Supplied passage:
-=-=-=-=-
Goose Bay, Labrador

1954 – Historical Report – USAF Historical Division



641st AC&W Squadron


1 October 1954 to 31 December 1954





641st Aircraft Control and Warning Squadron
APO 677, New York, New York

17 January 1955


Subject: Report of Historical Program (RCS: AU-D5) (64-1)

To: Commander
64th Air Division
ATTN: Director of Statistical Services
Pepperrell Air Force Base

During the period from 1 October 1954 to 31 December 1954, the following prominent events occurred at the 641st ACWRON, Goose Bay, Labrador, for the betterment of mission capability.

The month of October 1954 proved to be a very active one for this squadron.

  1. The Operations Section initiated a new procedure in the Operations Room. All incoming and outgoing messages are logged by date time group in a special file folder kept on the Senior Director’s dais. The file folder contains all messages for seven days, after which time they are removed, and a new seven day cycle begins. This system facilitates easy reference to all weekly messages. Another new filing system was also introduced. The 64E4 Communications and Electronics (C&E) Reports and COC Tactical and Surveillance forms are maintained for a three month period in a small filing cabinet located on the Senior Director’s dais. Here again, the main advantage is prompt and easy accessibility. Surveillance Timers were installed at the four (4) surveillance scopes and three Controller scopes, and are operational. A small red light appears above each scope at alternate times, indicating when initial plots and moves may be called to the plotter. This eliminates much confusion during periods of heavy traffic when more than one scope operator tries to call in at the same time. This device has a further use in determining ground speed and in dead reckoning, which is especially helpful to the Controller. A C&E status reporting change took place during October. In conjunction with this change, a new special message form was reproduced for further use. At this time, the AAA liaison started working with this Direction Center for a training period. An AAA illuminated status indicator was made and installed directly over the Height Tote Board in the Operations Room. Thirteen (13) Operations men were gained in October TDY status, and sixteen (16) were lost in rotation. Due to the critical shortage of personnel, the Operations Section continued its three shift, seven days per week schedule with no days off.
-=-=-=-=-
Record extracts:
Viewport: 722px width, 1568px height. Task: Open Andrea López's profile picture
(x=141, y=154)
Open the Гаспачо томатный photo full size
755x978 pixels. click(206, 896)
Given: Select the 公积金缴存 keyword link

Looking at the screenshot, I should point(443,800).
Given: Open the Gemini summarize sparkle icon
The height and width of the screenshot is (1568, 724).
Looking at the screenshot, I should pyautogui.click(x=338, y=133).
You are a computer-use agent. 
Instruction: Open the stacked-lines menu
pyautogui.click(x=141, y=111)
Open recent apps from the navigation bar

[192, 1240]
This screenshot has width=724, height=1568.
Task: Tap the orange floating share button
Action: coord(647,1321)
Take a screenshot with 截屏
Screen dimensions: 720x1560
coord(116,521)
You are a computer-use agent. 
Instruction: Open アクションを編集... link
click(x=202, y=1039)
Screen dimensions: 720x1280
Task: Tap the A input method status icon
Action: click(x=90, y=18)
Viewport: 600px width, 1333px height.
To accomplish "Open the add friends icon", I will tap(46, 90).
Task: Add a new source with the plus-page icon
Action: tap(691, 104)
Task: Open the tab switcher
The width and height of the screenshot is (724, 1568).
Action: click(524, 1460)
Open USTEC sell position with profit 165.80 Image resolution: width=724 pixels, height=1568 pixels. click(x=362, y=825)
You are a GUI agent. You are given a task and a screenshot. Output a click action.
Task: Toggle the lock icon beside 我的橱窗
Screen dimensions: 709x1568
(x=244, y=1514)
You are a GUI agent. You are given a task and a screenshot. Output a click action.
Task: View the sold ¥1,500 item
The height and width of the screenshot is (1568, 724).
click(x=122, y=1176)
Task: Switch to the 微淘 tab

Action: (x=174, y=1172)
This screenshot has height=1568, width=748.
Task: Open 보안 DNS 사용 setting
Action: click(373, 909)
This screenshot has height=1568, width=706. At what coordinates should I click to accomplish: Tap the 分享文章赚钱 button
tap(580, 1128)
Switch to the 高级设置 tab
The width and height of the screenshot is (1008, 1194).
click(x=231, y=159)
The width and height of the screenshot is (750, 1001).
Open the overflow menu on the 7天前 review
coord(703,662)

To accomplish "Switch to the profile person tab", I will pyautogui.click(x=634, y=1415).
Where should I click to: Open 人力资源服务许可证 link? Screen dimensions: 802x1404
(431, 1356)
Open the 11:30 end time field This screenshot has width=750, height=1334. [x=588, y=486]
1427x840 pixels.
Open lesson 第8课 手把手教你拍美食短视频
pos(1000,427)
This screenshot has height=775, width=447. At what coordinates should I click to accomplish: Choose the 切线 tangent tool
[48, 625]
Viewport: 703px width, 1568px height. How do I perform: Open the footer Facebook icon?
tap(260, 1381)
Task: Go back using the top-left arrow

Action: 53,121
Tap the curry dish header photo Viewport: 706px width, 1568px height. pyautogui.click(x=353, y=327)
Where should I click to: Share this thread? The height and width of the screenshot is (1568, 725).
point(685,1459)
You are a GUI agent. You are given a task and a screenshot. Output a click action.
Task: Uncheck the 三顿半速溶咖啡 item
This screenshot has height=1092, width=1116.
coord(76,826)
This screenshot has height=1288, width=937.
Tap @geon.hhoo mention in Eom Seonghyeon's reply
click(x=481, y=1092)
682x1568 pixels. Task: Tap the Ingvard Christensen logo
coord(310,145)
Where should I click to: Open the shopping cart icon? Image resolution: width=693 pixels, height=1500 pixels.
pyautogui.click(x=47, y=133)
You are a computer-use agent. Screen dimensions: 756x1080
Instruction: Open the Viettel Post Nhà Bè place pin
-=-=-=-=-
Challenges:
- A) Copy the text of the 641st squadron report, starting with "During the period" and going on through "of mission capability.".
- B) Pick up the 641st squadron report after its last sentence and keep writing it.
The entries come from a separate source and are unrelated to the squadron report.

Written responses:
- A)
During the period from 1 October 1954 to 31 December 1954, the following prominent events occurred at the 641st ACWRON, Goose Bay, Labrador, for the betterment of mission capability.

- B)
  2. The Radar Maintenance Section completed and satisfactorily tested an emergency power system for the radome blowers. Now, in the event of a total power failure, the radome can be kept inflated by power from an auxiliary Buda diesel. The radome heating lamp banks were installed during this time. This work was accomplished by both Contractor and Air Force personnel. Their use immediately proved satisfactory in the removal of an early snow fall in the fall.
  3. Steel bins were erected in the tower for the storage of the spare units. Previously, wooden racks had been constructed and used. The employment of the steel bins affords a greater protection for the units, and the overall appearance of the tower is also improved.

    The personnel problem in this section remains acute. More maintenance men are needed at effectively man this section. The ten men assigned to this section were still working three crews, seven days a week. Personnel working normal duty hours were also employed in emergencies.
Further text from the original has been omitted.